After 100 combat missions during the Korean War, including one in which he was shot down, Mr. Soltis was awarded the Distinguished Flying Cross by the Air Force and Korean Medal of Peace by the South Korean government.

During a ceremony in Seoul in 2001, on the 50th anniversary of the war, a South Korean general looked at Mr. Soltis and five other veterans and said, “You all deserve to be called the guardian angels, who preserved the tradition and history of Korea and truly the freedom and lives of its people.”

Mr. Soltis died Friday at his home in North Tonawanda. He was 90.

“My father was typical of the Greatest Generation in that he loved his God, his country and his family,” said Linda Soltis, who chronicled her father’s return to Korea for The Buffalo News in 2002. “In serving his country and United States Air Force, he got the ‘bonus prize’ because it allowed him to pursue his other great love, which was flying.”

A native of Albion, Pa., Mr. Soltis developed his love of flying at an early age and, when World War II started, he followed his brother Daniel into the armed services and flew P-38 fighters while stationed in the Aleutian Islands. His brother died in 1944, when his B-17 bomber crashed in Italy on takeoff.

Mr. Soltis stayed in the Air Force and, as a flight leader during the Korean War, was shot down on his 69th combat mission in 1951, crash-landing in the Han River near Seoul. He escaped unhurt.

In the citation that came with his Distinguished Flying Cross, the Air Force cited Mr. Soltis’ role that day in leading two other F-51s to the Kumwha area of North Korea, where they discovered a large collection of enemy troops, vehicles and gas supplies.

“Despite accurate ground fire, Lt. Soltis continued to press his attack on this target,” the citation says. “In sustaining ground fire, Lt. Soltis was struck in the engine of his ‘mustang’ causing the loss of oil and coolant. With calmness and resourcefulness, he nursed his damaged aircraft across the bomb line and was forced to crash-land in the Han River.”

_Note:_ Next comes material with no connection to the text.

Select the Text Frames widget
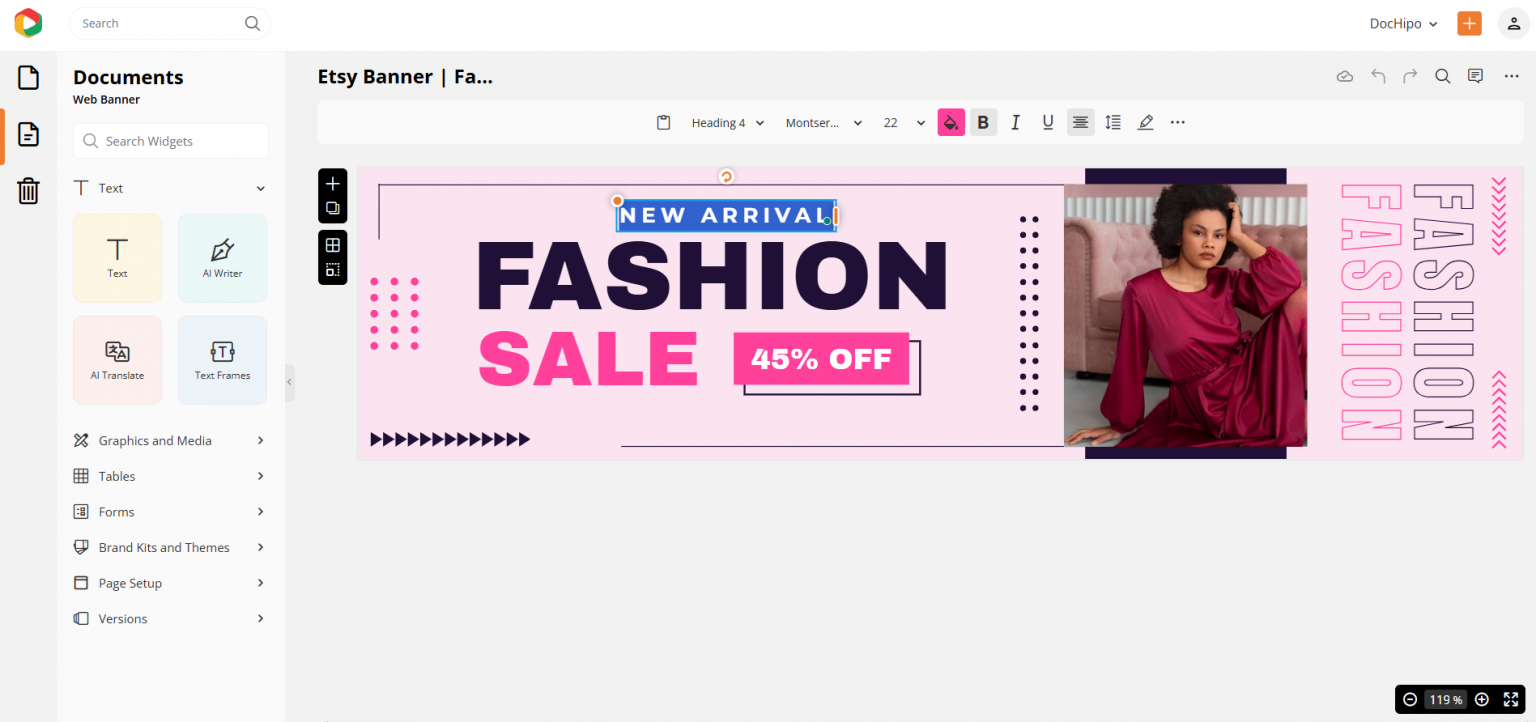 click(222, 360)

Even after the war, Mr. Soltis continued to fly, and after completing jet training in 1952, he was assigned to the Niagara Falls Air Force Base. He lived at the time in Snyder, across the hall from American Airline stewardesses, one of whom was his future wife, Mary Newland of Toronto.

Mr. Soltis ended up making the Air Force his career – he retired as a major – and later flew the McDonnell F-101 Voodoo supersonic jet fighter, F-102 and Lockheed F-104 Starfighter. He was no stranger to breaking the speed of sound.

After his retirement in 1963, he and his wife settled in Wheatfield, and Mr. Soltis began a second career in the field of Civil Defense for the City of Niagara Falls. He retired again in 1976.

His survivors include his wife, Mary; a son, Michael; a daughter, Linda Lee; and two brothers Robert and Gilbert. His daughter Andrea died in 1992.

A memorial service will be at 4 p.m. Thursday in North Presbyterian Church, 168 Payne Ave., North Tonawanda.